[Exercise objective]
Answer these from the court passage on forum choice below:
(a) In which state did Plaintiff's negligence claim arise?
(b) In which state are Plaintiff's medical records located?
(c) Where does Defendant keep its books and records?

[Selected passage]

In a section 1404(a) analysis, plaintiff's choice of forum receives some deference, particularly when choosing its home forum. See Sandvik, Inc. v. Continental Ins. Co., 724 F.Supp.303, 307-308 (D.N.J. 1989). However, a plaintiff's forum selection is not dispositive, and courts often transfer cases when the other interests of convenience and justice weigh in favor of the proposed transferee forum. Id. See also American Tel. & Tel. Co. v. MCI Communications Corp., 736 F.Supp.1294, 1306 (D.N.J. 1990). In particular, courts have given a plaintiff's preference little deference where the chosen forum has little connection to the facts underlying the claims. See, e.g., Wm. H. McGee & Co., Inc. v. United Arab Shipping Co., 6 F. Supp.2d 283, 290 (D.N.J. 1997) ("[D]eference is curbed when a plaintiff's choice of forum has little connection with the operative facts of the lawsuit."); Kelly-Brown v. Winfrey, 2011 WL 5325596, at *3 (D.N.J. Nov. 3, 2011).

As previously stated, Plaintiff's negligence claim arose in New York. Because the operative facts of this lawsuit took place in the state of New York, Plaintiff's choice of forum will be afforded little deference. See, e.g., Ortiz v. Standard & Poor's, 2010 WL 4687879, at *2 (D.N.J. Nov. 10, 2010) ("Based on the fact that all of the events took place in the Southern District of New York, and that the only connection to New Jersey is Plaintiff's residence, the Court finds that even giving deference to Plaintiff's preference is not sufficient to avoid the transfer that Defendants seek.").

(iii) Location of Books and Records

The "location of books and records" does not tip the scale in either direction because Plaintiff's medical records are located in New Jersey (Smith Decl., ¶ 15), while Defendant's books and records - including the underlying incident report - are maintained at its offices at Pier 83 in New York. (Markou Decl., ¶ 6). See Jumara, 55 F.3d at 879.

[Provided material]
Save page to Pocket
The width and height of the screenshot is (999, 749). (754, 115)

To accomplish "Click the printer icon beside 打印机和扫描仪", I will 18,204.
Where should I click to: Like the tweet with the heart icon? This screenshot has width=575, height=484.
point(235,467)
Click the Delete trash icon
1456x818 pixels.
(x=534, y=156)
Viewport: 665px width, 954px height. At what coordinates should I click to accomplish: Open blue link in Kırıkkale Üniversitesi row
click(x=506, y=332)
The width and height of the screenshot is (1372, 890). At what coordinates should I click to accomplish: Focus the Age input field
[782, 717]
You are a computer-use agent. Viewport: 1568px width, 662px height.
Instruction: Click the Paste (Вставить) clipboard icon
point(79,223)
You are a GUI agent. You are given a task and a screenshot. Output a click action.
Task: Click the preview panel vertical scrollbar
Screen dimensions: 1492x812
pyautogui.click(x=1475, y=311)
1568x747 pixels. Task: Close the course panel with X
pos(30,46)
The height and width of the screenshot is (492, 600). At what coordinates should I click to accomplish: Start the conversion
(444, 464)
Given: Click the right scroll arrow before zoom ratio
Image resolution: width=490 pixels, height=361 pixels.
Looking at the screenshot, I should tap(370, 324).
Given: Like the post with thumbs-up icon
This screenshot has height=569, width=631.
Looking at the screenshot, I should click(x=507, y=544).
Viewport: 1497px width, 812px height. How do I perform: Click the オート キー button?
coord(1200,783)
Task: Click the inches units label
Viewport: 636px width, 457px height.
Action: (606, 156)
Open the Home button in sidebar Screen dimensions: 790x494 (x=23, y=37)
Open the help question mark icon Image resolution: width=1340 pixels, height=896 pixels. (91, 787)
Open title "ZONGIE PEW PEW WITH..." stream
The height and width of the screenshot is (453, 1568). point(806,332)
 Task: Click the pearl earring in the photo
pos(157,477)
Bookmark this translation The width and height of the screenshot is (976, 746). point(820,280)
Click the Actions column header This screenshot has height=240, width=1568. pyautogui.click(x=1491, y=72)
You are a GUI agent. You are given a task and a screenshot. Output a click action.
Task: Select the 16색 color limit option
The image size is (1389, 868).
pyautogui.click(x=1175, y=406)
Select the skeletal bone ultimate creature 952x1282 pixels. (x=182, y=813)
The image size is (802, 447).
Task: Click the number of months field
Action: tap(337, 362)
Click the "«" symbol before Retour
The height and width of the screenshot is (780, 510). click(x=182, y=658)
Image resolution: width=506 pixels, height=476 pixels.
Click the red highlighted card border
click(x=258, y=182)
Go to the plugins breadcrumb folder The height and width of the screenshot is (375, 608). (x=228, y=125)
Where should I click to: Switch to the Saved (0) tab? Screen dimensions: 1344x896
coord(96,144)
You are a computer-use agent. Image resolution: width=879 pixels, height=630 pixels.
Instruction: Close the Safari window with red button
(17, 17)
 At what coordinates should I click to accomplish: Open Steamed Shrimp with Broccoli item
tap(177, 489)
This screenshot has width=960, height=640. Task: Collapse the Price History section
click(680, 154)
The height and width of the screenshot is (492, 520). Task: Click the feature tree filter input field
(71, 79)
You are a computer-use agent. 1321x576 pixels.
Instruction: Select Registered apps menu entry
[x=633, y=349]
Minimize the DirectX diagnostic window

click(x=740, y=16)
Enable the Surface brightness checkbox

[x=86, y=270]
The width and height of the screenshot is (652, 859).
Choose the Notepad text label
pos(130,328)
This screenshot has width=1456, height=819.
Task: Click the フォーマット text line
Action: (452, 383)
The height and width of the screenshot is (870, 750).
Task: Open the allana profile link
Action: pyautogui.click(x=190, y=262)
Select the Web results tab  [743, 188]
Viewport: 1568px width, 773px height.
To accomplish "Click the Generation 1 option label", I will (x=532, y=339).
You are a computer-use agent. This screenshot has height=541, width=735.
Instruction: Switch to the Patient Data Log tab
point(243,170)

[Answer to the problem]
(a) New York.
(b) New Jersey.
(c) At its offices at Pier 83 in New York.